## What needs to be done:
In the reply, give back exactly the lines from the one with "The width and" through the last line of the records, without pictures.

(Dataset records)
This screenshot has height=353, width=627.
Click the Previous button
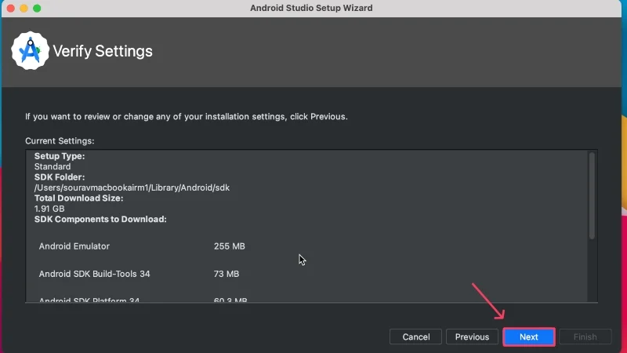472,337
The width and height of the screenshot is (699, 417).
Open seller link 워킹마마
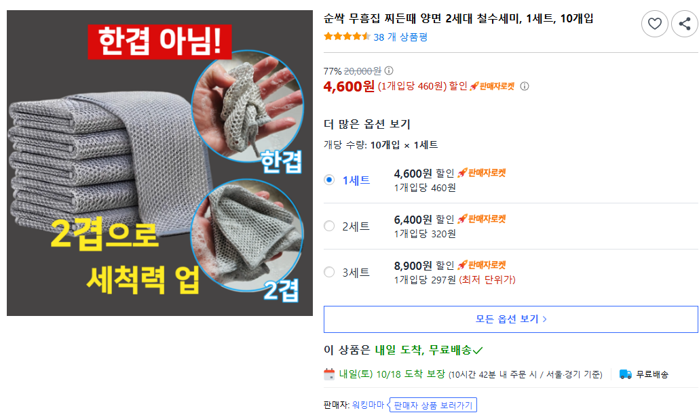(x=368, y=405)
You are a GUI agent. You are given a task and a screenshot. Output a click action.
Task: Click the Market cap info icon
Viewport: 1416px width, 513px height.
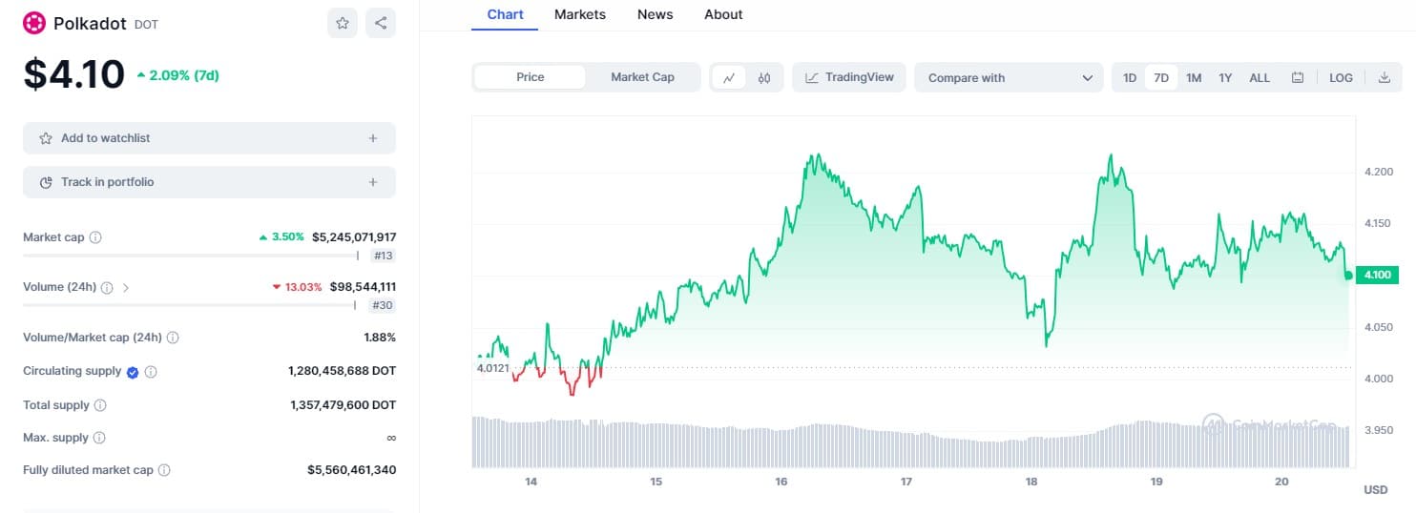(x=95, y=237)
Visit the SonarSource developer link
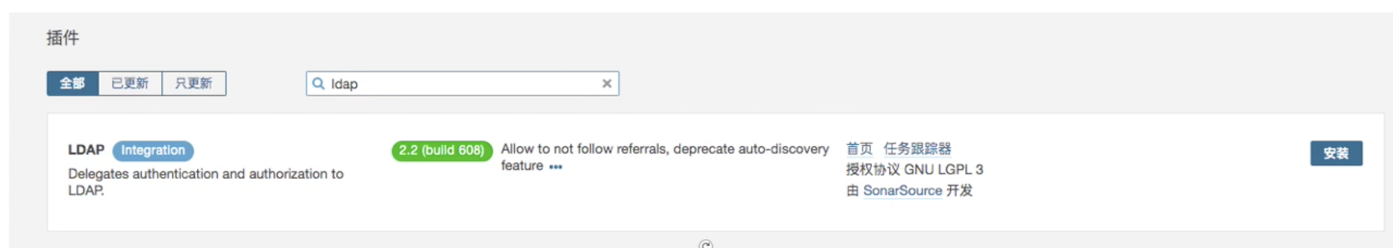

## Written solution:
The width and height of the screenshot is (699, 417).
Open seller link 워킹마마
(x=368, y=405)
You are a GUI agent. You are given a task and a screenshot. Output a click action.
Task: Click the Market cap info icon
Viewport: 1416px width, 513px height.
(x=95, y=237)
Visit the SonarSource developer link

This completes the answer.